[This article is excerpted from Kim Wehle’s new book Pardon Power: How the Pardon System Works—And Why, just published by Woodhall Press.]
DONALD TRUMP IS THE FIRST PRESIDENT to realistically present the country with the possibility of a self-pardon. Presumably, if he had issued a preemptive self-pardon before leaving office in 2021, he would have pleaded it in his two federal trials: one in Washington, DC, for his plot to overturn the 2020 presidential election, and another in Florida for mishandling classified documents after he left office. (No presidential pardon, from himself or any other president, would shield him from his prosecution in Georgia state court for trying to overturn the 2020 election there or in New York state court for falsifying business records to cover up a campaign finance violation, for which he was convicted on 34 counts in May.) If Trump wins the 2024 election, it becomes much likelier that, for the first time since the Constitution was ratified in 1789, a president will issue a pardon to himself, or at least try to.
Whether a self-pardon during office would protect a president from criminal liability after leaving office has never been tested, although Richard Nixon reportedly considered it. Governors have pardoned themselves, including the first governor of the Territory of Washington in the Pacific Northwest, Isaac Stevens, who had declared martial law and closed the courts after a judge questioned an executive order he issued. Whether the Supreme Court would uphold a president’s self-pardon is difficult to predict.
No court has considered the question of whether presidents can pardon themselves, even for crimes committed in the Oval Office. Article I, Section 3 of the Constitution states of impeachment, which is the most attainable remedy for presidential wrongdoing in office: “the party convicted shall nevertheless be liable and subject to indictment, trial, judgment and punishment, according to law.”
Given that impeachments cannot be pardoned under Article II, the impeachment language—which makes former presidents subject to the criminal laws for impeachable conduct—could be read to suggest that crimes related to impeachments cannot be pardoned, either. Trump was impeached for his role in the January 6th insurrection, with the House of Representatives charging him with “incitement of insurrection” against the U.S. government and “lawless action at the Capitol.” Arguably, then, any crimes arising from the same conduct would be immune from a self-pardon.
In addition, Section 3 of the Fourteenth Amendment holds that “[n]o person shall . . . hold any office, civil or military, under the United States . . . who, having previously taken an oath . . . to support the Constitution of the United States, shall have engaged in insurrection or rebellion against the same, or given aid or comfort to the enemies thereof.” A self-pardon for Trump’s actions listed in the January 6th indictment could clash with the Supreme Court’s long-standing recognition that pardons cannot undermine other parts of the Constitution.
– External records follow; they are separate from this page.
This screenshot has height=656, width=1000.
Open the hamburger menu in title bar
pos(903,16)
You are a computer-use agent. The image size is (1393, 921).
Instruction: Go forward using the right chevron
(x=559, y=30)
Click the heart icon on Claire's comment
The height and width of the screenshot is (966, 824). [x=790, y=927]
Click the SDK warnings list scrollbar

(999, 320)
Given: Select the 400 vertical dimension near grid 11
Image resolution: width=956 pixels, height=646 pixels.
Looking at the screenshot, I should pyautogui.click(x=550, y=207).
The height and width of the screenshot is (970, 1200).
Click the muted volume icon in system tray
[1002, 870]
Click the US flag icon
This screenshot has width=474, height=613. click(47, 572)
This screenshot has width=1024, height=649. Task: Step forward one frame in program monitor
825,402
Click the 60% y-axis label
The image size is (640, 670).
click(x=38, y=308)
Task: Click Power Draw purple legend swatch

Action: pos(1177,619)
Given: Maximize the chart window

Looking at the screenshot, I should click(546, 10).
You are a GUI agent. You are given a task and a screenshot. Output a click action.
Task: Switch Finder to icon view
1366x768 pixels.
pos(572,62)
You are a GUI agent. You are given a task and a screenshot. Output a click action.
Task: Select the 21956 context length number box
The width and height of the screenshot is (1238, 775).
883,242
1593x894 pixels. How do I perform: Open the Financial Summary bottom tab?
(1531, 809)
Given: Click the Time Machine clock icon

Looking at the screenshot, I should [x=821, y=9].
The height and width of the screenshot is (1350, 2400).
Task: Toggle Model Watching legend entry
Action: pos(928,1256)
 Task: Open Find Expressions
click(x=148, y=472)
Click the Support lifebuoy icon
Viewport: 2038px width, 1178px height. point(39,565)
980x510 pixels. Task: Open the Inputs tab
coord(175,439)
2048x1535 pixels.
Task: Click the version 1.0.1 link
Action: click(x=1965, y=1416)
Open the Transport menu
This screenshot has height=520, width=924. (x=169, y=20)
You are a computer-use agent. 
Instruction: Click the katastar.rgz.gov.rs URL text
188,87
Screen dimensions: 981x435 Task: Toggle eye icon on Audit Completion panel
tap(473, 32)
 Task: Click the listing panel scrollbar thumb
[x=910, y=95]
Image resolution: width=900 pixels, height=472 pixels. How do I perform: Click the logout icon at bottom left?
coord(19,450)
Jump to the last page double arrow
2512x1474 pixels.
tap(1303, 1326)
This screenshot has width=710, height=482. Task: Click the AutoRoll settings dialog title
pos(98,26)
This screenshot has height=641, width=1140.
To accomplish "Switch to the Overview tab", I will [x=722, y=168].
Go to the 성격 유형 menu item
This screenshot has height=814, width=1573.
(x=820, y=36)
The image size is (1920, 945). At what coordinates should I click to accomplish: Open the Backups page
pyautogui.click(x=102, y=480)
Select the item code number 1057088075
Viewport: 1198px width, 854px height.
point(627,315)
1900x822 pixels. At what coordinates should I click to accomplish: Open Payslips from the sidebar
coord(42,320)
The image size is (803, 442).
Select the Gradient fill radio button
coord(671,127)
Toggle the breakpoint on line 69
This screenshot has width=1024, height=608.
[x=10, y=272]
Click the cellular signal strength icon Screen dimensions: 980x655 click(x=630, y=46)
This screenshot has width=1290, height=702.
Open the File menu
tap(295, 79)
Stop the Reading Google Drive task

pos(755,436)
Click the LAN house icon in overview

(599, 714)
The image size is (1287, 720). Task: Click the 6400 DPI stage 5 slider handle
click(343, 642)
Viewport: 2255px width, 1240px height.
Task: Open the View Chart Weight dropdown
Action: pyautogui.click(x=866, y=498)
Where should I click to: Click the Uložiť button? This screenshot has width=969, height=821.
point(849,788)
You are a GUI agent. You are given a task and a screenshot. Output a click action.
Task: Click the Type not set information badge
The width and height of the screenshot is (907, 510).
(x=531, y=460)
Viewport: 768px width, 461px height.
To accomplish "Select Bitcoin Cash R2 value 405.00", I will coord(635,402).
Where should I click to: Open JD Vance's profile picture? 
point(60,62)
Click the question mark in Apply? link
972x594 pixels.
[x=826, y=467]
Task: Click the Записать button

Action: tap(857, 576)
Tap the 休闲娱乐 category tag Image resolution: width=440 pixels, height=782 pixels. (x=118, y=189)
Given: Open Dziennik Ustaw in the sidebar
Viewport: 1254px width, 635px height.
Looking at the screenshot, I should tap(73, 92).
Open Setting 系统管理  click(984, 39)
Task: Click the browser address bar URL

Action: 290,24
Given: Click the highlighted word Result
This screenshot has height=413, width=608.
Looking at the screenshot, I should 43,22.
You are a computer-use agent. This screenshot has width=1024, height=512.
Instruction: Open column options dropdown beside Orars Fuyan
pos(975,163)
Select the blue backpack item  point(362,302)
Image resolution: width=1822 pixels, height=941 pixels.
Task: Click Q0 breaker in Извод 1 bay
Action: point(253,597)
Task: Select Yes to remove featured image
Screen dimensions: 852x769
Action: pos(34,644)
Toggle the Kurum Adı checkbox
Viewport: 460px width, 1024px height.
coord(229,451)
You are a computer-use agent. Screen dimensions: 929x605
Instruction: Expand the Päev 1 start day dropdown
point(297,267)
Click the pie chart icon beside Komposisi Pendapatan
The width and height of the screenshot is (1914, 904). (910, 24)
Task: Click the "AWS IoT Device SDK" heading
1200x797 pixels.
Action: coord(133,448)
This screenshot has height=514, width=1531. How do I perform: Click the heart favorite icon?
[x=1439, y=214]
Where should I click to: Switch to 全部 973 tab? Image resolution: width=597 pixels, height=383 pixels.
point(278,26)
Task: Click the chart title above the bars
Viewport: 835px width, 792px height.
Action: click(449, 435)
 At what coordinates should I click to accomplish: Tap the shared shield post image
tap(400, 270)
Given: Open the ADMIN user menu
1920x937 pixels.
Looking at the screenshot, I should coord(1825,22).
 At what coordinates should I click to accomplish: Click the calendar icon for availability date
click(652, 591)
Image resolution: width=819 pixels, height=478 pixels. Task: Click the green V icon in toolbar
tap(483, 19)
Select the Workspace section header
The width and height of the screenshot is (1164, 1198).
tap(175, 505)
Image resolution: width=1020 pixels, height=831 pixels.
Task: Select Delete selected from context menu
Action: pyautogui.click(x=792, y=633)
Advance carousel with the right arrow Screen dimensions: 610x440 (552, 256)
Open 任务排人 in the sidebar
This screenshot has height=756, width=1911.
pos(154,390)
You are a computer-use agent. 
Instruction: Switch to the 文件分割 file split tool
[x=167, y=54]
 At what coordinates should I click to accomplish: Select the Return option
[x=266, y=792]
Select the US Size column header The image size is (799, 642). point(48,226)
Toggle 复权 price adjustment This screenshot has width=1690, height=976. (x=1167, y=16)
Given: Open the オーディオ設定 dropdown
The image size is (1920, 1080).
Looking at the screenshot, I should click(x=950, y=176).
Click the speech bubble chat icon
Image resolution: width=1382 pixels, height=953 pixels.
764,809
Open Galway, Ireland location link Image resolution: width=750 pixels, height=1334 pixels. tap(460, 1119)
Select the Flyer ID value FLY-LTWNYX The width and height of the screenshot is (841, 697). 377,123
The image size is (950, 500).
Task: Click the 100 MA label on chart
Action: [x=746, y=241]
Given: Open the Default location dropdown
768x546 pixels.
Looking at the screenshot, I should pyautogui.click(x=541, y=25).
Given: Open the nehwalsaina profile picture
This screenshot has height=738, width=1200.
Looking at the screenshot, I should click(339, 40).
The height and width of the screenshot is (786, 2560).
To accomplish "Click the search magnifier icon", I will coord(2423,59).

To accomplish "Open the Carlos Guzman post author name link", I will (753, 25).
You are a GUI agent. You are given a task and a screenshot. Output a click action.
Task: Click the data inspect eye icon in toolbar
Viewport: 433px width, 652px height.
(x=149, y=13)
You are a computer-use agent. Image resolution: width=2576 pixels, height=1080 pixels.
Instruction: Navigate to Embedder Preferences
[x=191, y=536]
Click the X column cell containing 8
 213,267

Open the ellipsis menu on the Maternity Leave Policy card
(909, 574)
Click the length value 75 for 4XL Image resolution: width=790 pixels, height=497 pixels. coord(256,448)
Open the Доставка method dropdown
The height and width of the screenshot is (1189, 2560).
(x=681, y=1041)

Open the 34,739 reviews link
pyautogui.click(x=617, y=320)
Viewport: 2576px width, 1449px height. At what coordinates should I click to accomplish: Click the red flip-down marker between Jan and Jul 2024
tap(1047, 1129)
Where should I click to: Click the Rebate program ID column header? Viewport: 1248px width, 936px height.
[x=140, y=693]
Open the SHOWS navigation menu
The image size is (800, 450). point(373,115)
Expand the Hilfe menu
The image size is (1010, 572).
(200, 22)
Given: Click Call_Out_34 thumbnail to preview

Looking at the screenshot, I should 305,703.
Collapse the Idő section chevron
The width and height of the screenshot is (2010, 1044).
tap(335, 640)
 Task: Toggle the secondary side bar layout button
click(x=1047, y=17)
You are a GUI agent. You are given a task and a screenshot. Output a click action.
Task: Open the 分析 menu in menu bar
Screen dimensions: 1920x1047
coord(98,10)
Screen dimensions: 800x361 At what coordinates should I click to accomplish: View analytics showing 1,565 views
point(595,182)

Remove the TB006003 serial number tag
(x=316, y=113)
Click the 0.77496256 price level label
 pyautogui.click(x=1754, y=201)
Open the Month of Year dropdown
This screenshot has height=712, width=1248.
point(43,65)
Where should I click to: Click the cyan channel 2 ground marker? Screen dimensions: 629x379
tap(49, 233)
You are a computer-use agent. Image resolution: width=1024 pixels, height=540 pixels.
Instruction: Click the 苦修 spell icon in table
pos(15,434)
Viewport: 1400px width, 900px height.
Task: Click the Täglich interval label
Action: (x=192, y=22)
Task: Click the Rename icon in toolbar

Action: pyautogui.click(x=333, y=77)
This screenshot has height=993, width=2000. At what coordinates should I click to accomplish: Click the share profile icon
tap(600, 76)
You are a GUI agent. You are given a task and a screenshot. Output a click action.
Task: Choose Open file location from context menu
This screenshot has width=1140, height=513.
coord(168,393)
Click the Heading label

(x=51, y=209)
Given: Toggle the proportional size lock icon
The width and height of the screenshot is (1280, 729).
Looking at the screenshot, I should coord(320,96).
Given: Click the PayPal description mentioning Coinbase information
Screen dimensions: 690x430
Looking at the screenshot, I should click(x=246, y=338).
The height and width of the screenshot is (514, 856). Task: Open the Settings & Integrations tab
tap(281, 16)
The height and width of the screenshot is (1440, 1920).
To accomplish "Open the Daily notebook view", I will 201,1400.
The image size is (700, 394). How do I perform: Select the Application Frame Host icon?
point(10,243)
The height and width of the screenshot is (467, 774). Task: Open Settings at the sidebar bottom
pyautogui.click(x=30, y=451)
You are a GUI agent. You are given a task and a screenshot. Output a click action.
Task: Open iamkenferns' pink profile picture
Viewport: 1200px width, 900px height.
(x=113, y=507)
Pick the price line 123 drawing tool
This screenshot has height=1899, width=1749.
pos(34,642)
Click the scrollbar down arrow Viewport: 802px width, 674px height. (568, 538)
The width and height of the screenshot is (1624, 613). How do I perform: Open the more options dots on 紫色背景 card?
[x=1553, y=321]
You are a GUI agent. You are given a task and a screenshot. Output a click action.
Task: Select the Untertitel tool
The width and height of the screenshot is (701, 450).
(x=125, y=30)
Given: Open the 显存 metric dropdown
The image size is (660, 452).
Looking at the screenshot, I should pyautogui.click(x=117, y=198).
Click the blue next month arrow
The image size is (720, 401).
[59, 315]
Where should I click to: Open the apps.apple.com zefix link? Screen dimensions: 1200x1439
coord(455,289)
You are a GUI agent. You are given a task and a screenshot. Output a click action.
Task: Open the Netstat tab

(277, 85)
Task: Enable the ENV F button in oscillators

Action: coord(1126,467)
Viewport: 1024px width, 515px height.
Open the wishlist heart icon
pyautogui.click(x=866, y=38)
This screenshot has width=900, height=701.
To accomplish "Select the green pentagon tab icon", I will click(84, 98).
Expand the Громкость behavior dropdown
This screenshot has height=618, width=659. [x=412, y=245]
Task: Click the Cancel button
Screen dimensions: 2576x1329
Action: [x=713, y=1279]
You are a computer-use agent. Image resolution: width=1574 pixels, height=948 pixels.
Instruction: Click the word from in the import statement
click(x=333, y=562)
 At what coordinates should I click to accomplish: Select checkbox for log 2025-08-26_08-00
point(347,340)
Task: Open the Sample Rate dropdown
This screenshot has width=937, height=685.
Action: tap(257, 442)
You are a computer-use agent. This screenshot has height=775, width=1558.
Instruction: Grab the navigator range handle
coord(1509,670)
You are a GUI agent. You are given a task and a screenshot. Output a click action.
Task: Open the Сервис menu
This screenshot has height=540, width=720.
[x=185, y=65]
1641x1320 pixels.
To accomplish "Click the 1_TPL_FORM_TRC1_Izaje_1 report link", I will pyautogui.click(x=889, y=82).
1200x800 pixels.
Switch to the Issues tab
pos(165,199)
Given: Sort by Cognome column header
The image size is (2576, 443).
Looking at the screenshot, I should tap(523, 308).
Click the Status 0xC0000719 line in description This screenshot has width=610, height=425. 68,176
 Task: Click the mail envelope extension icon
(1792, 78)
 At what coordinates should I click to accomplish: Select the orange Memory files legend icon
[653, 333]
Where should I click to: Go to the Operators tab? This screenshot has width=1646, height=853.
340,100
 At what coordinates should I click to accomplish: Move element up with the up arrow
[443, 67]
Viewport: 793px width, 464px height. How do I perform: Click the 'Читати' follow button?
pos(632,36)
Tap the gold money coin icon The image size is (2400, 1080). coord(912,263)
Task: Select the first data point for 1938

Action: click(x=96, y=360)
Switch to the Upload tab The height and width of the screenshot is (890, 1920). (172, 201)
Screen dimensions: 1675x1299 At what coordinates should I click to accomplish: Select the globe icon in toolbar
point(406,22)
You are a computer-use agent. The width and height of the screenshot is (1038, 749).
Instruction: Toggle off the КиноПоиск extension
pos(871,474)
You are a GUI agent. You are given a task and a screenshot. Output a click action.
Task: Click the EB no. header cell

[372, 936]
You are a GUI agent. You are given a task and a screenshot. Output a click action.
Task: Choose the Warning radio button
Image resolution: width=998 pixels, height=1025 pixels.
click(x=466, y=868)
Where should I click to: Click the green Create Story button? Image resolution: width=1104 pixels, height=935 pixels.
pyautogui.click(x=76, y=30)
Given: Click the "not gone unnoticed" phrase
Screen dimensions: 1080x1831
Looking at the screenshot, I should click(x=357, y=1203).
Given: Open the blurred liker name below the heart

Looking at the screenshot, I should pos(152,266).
The Justice Department’s Office of Legal Counsel opined in August of 1975—during Nixon’s presidency—that “[u]nder the fundamental rule that no one may be a judge in his own case, the President cannot pardon himself.” Constitutionally legitimizing a self-pardon for January 6th should therefore be unthinkable. (At least, one would hope.)
In justifying a broad pardon power for the president, Alexander Hamilton assuaged detractors in Federalist No. 69 by saying that the president’s power would be “much inferior” to that of the despised King George III. “The person of the King of Great Britain is sacred and inviolable,” he explained, as “[t]here is no constitutional tribunal to which he is amenable; no punishment to which he can be subjected without involving the crisis of a national revolution.” Whether Hamilton was correct, or whether modern presidents have, in fact, become kings is a question that Trump’s record of epic wrongdoing in office has forced the country to face head-on.
It bears mentioning, too, that at the Constitutional Convention, the Framers debated adding “after conviction” as a condition to the pardon power, but decided against it on the rationale that pardons before conviction might be necessary to obtain the testimony of accomplices to a crime—something that is routinely accomplished today by prosecutorial grants of immunity to cooperating witnesses, without resorting to pardons.
President Gerald Ford’s famous preemptive pardon of Nixon before indictment was never tested in the courts. Nonetheless, it set a historical standard for pre-conviction pardons, which rarely occur outside the United States. No state constitution mentions self-pardons. Under state constitutions that require the assent of the legislature or another government body to issue a pardon, a unilateral self-pardon is impossible.
Self-pardons did not exist in England, either, because in theory the king could not commit a crime against himself. And while impeachment is a feasible response to a self-pardon, that assumes a president is still in office. Once he leaves, impeachment no longer applies. It would be up to the criminal justice system and the courts—versus Congress—to decide whether a presidential self-pardon is legally sound or whether the adage that “no one is above the law” holds true in America.